▶ **TRAVAIL DEMANDÉ**
Restituez mot pour mot le passage de l'entretien sur le système de santé roumain qui commence aux mots « Entretien réalisé le » et s'arrête après « en Roumanie ? ».

▶ **EXTRAIT PROPOSÉ**
Entretien réalisé le lundi 28 janvier en fin de matinée, par téléphone et en roumain.
Radu Dumitrescu est anesthésiste et travaille depuis huit ans dans le secteur privé après être passé par le système public, notamment aux urgences de Bucarest. Par ailleurs docteur en sociologie, il décortique dans cet entretien les rouages du système de santé roumain…
Quels sont les droits d’un assuré social en Roumanie ?
En théorie, ils sont nombreux, même si c’est plus compliqué dans les faits en matière d’accès aux soins. Prenez les services d’urgence, ils sont garantis, certes, mais se pose d’emblée un problème géographique. Le personnel médical est inégalement réparti sur le territoire. Dans une préfecture comme Călărași, dont je suis originaire, il n’y a que deux anesthésistes, il est donc impossible pour eux d’assurer des services 24h sur 24. C’est la raison pour laquelle on entend souvent dire que « le meilleur médecin de province qui soit est l’ambulance pour Bucarest… » Par ailleurs, les services d’urgence dans les hôpitaux publics ont un statut spécial ; ils sont publics mais ne dépendent pas seulement des hôpitaux. Financés en partie par d’autres fonds, ils sont mieux équipés que les services normaux. Ce qui explique que les gens les sollicitent davantage, trop, en vérité. Les Roumains préfèrent faire appel à eux, et ce même pour des choses banales. Du coup, les urgences travaillent souvent en flux tendu.
Au-delà de cette meilleure dotation des urgences, pourquoi les Roumains ne font pas davantage appel au circuit classique, médecin traitant puis spécialiste ?

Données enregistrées
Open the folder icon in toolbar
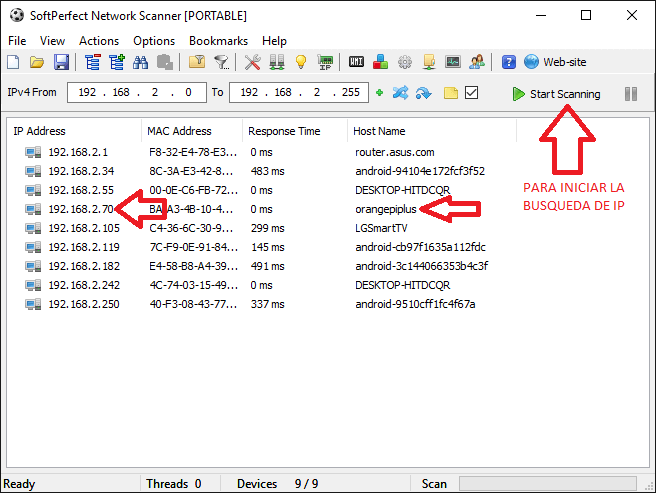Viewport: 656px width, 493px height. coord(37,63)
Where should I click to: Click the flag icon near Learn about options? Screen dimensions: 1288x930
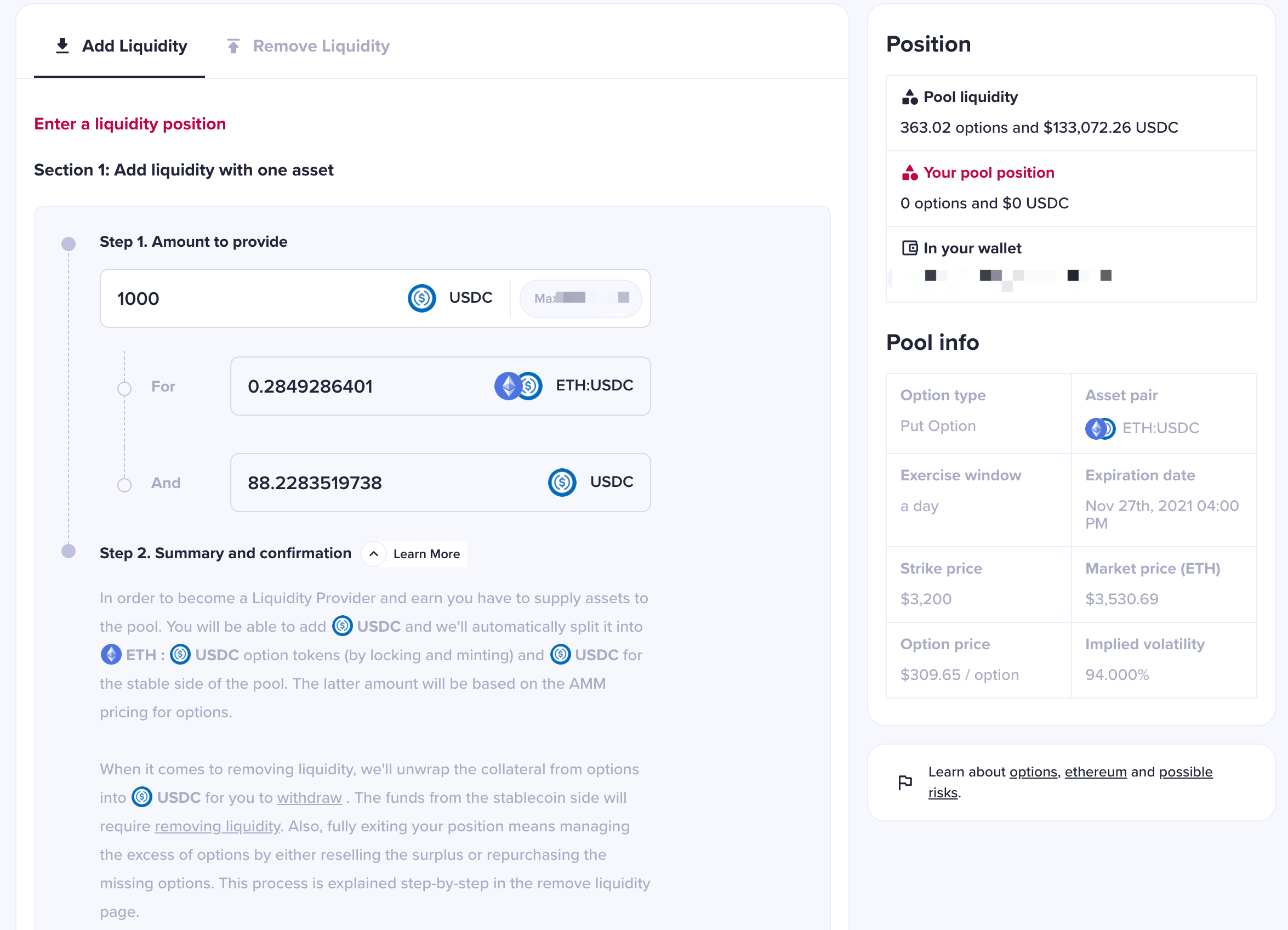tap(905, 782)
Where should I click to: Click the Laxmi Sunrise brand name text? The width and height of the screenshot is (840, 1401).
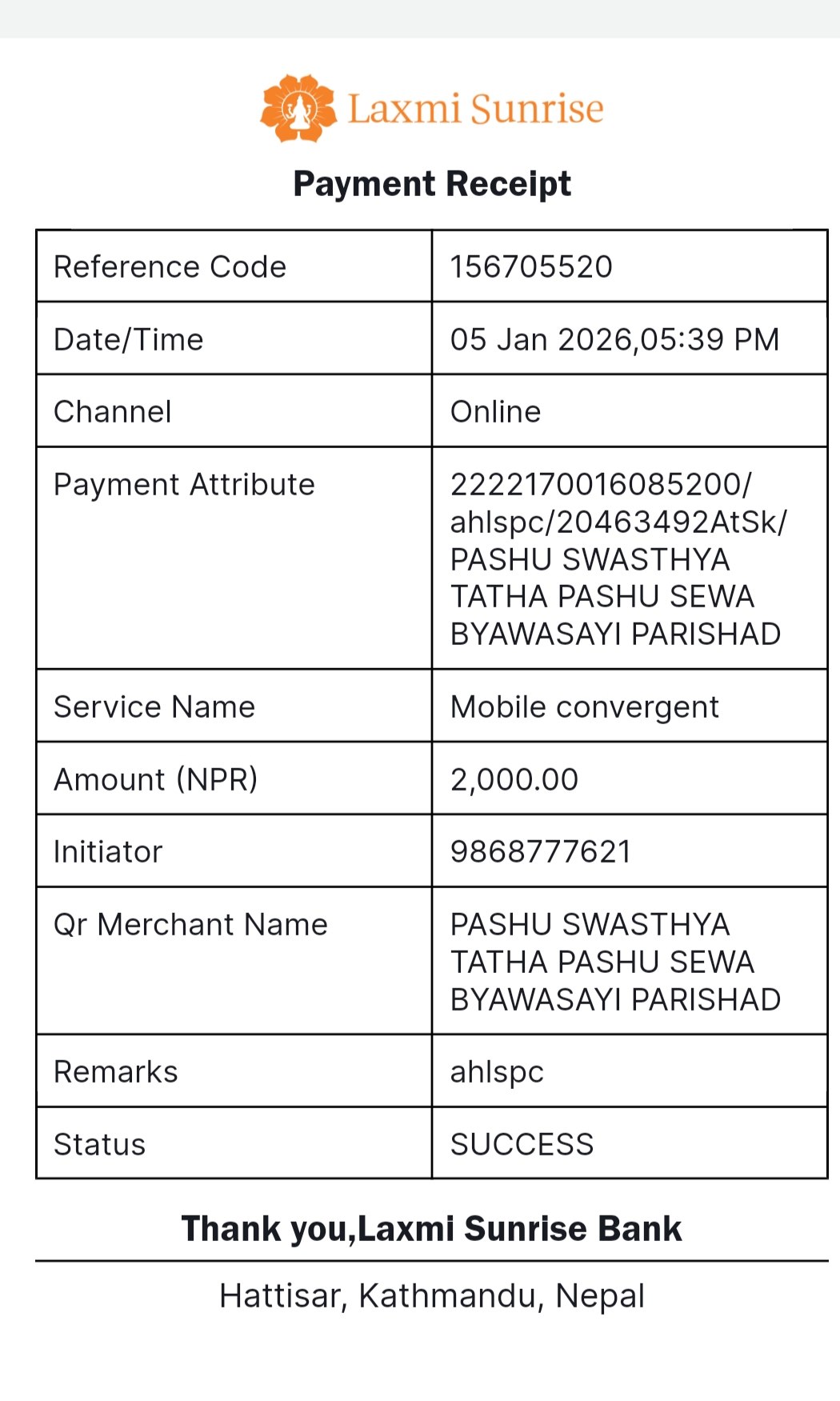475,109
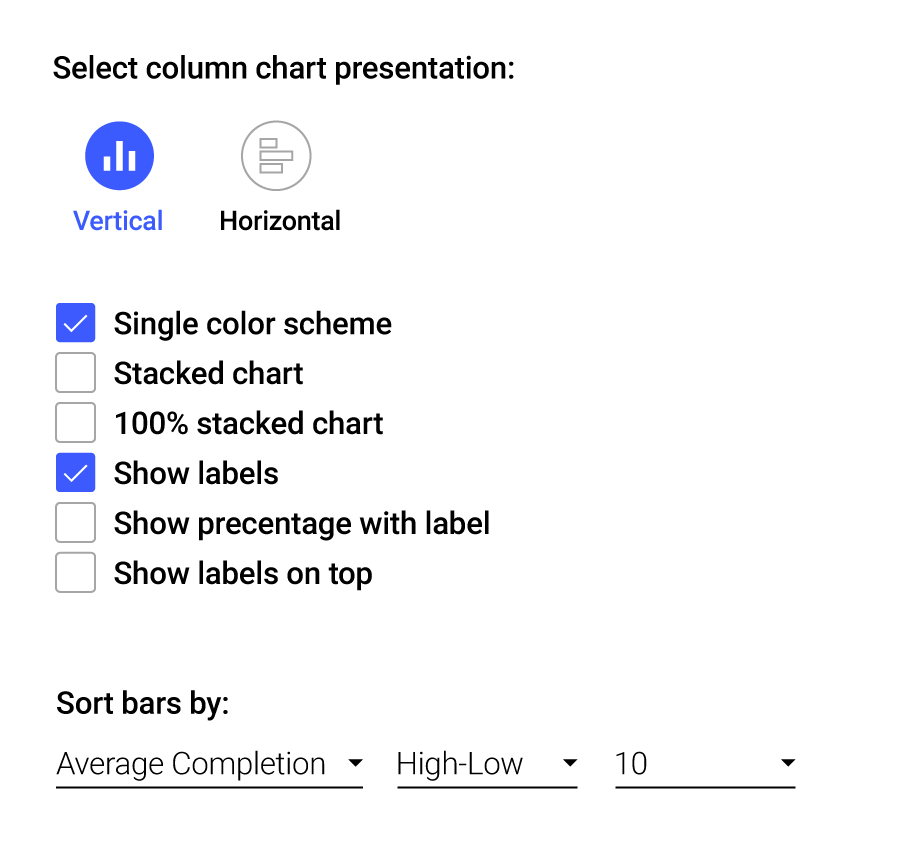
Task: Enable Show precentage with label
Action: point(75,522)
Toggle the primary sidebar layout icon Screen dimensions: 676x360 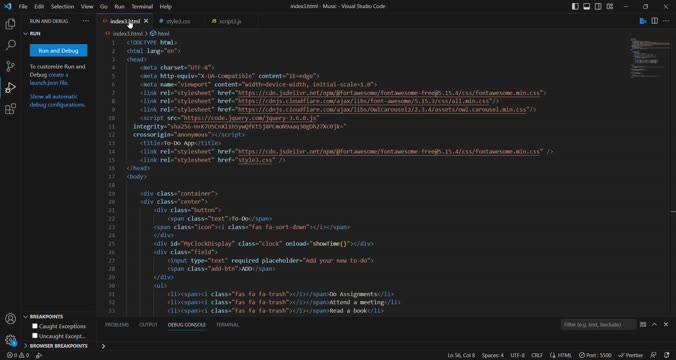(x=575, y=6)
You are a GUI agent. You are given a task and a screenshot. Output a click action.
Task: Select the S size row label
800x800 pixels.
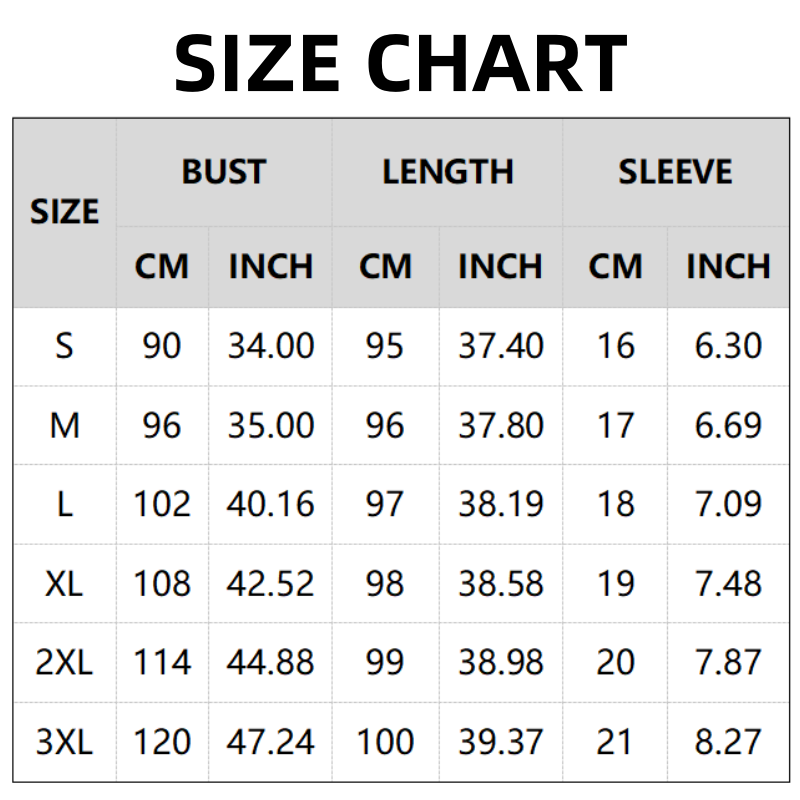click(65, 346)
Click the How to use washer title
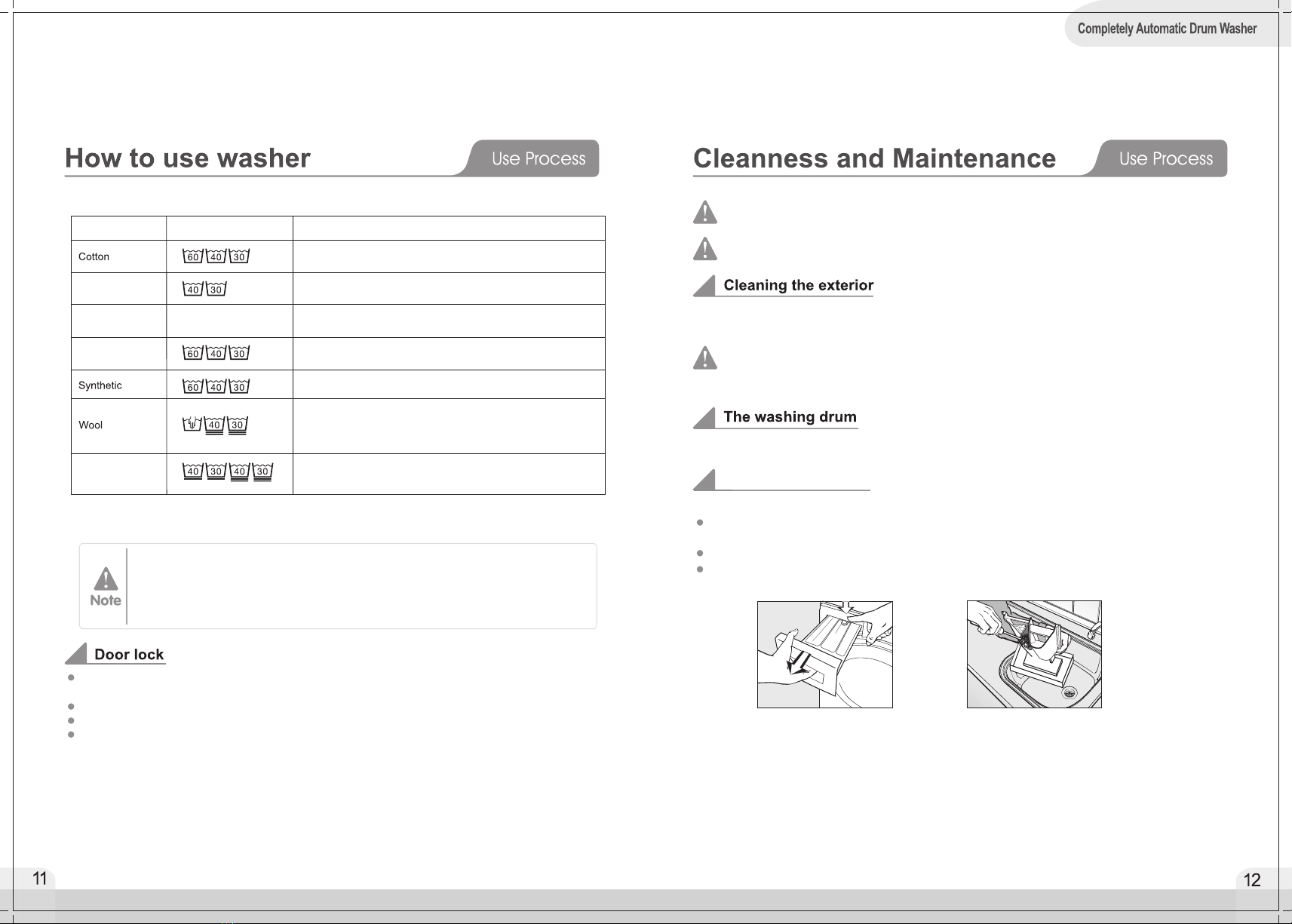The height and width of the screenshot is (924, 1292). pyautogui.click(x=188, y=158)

▶ **RÉPONSE PROPOSÉE**
Entretien réalisé le lundi 28 janvier en fin de matinée, par téléphone et en roumain.
Radu Dumitrescu est anesthésiste et travaille depuis huit ans dans le secteur privé après être passé par le système public, notamment aux urgences de Bucarest. Par ailleurs docteur en sociologie, il décortique dans cet entretien les rouages du système de santé roumain…
Quels sont les droits d’un assuré social en Roumanie ?